TRECHO DO DOCUMENTO.
+++
O sonho de uma Escola de Balé


Bailarino do Balé Teatro Guaíra/Divulgação

Mesmo sem ouvir os sons, bailarinos dançam com a música que soa em sua mente

 

 

 

Terpsícore, sentada, com sua lira, aguarda, indócil e apreensiva que Euterpe tire os primeiros acordes de sua flauta. E quando a música evola pelo ar, a musa da dança flana pelo espaço em dóceis e suaves movimentos de braços e pernas, deleitando a multidão de gnomos, salamandras, ondinas, elfos, silfos e fadas que povoam a floresta encantada.
Euterpe, a musa da música, a “Doadora do Prazer” inspira os sentidos de Terpsícore, a que se “Deleita com a Dança”.

 

 

 

Mesmo sem ouvir os sons, bailarinos dançam com a música que soa em sua mente. Bailarinos dançam ao som das melodias que os viram surgir pelas planícies e desertos, pelas ruas e vielas, pelos barracões de zinco, pelos palacetes de veludo.

 

 

Um palco iluminado. A melodia, a princípio quase em surdina vem do fundo, vem de um local invisível aos espectadores. Músicos em seu silêncio no proscênio a afinar seus instrumentos.

 

 

Nos bastidores a ansiedade a inundar mãos de frio suor, a mais forte bater os corações, a mais rápida se fazer a respiração.

 

 

 

Última olhada nos espelhos da coxia. A um invisível sinal irrompem os acordes da orquestra e uma nuvem de tule e rendas invade a cena. Voam pelo palco. Apenas se nota um uníssono movimento. Como se não houvesse chão. Rodopiam. Braços que se juntam no ar. Corpos que se movem. Gestos quase não gestos. Leves movimentos. Mãos que evolam. Dedos que contam fábulas.

 

 

 

E a nuvem de tule e de rendas tece histórias no compasso da música que ecoa pelo palco, que ecoa pelos bastidores, que fundo toca nos corações em suspiro na imensa plateia.
+++
INSTRUÇÕES DA TAREFA. Por favor, repita palavra por palavra a passagem do texto sobre balé acima, desde "Terpsícore, sentada, com" até "a floresta encantada.", inclusive.

MATERIAL FORNECIDO.
+++
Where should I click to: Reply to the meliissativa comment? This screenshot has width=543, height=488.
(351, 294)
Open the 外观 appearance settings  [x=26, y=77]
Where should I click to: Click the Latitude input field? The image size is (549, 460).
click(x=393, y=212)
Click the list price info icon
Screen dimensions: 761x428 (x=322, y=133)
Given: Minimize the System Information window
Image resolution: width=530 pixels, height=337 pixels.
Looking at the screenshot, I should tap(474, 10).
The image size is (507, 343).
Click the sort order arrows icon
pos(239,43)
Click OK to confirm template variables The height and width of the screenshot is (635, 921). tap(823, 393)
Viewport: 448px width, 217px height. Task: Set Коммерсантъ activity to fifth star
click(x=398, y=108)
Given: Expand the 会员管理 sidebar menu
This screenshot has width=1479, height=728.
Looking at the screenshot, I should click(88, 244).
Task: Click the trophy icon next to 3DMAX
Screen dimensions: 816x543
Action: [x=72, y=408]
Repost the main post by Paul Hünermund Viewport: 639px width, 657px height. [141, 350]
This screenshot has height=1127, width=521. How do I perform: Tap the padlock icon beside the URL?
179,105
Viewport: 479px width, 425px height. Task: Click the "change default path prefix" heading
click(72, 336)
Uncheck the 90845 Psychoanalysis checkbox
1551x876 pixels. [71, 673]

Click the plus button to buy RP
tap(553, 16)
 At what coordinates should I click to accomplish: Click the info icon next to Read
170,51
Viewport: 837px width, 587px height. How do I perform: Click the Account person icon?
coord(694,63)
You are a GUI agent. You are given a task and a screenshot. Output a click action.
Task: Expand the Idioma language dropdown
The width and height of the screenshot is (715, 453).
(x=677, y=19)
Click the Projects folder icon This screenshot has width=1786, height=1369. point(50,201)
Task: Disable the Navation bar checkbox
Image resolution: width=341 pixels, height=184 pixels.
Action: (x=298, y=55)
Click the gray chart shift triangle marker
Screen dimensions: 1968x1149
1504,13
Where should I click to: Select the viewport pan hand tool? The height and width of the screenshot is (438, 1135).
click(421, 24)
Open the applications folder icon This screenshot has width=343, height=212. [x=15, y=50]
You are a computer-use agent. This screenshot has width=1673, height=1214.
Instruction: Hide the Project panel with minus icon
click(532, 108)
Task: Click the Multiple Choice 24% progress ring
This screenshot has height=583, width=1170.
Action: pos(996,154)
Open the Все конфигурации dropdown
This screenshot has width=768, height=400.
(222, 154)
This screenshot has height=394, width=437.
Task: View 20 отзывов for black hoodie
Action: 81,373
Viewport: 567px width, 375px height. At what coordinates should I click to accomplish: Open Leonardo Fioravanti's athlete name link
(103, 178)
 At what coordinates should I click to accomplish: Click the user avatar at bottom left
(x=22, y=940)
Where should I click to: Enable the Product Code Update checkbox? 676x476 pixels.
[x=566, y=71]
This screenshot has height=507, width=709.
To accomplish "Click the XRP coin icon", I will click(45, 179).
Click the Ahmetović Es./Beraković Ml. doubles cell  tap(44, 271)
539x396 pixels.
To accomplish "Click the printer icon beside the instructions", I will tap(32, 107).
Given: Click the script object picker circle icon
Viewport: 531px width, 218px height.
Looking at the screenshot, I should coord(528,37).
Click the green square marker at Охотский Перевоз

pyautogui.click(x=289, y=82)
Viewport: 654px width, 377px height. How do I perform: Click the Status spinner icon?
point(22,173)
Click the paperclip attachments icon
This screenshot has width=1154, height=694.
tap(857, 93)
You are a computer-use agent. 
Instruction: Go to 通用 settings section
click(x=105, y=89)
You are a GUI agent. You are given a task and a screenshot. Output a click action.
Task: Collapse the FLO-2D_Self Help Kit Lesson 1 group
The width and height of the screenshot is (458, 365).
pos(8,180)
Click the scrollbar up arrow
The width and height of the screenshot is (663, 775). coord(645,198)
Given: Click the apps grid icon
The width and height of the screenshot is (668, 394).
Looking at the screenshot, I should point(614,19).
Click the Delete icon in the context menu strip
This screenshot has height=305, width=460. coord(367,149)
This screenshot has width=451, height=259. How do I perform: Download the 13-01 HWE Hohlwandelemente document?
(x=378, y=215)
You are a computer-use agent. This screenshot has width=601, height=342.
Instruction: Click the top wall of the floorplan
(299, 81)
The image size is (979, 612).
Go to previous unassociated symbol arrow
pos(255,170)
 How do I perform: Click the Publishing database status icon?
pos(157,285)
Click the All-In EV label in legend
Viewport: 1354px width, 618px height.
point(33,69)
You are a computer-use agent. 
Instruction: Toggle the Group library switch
+++
RESULTADO DO EXERCÍCIO.
Terpsícore, sentada, com sua lira, aguarda, indócil e apreensiva que Euterpe tire os primeiros acordes de sua flauta. E quando a música evola pelo ar, a musa da dança flana pelo espaço em dóceis e suaves movimentos de braços e pernas, deleitando a multidão de gnomos, salamandras, ondinas, elfos, silfos e fadas que povoam a floresta encantada.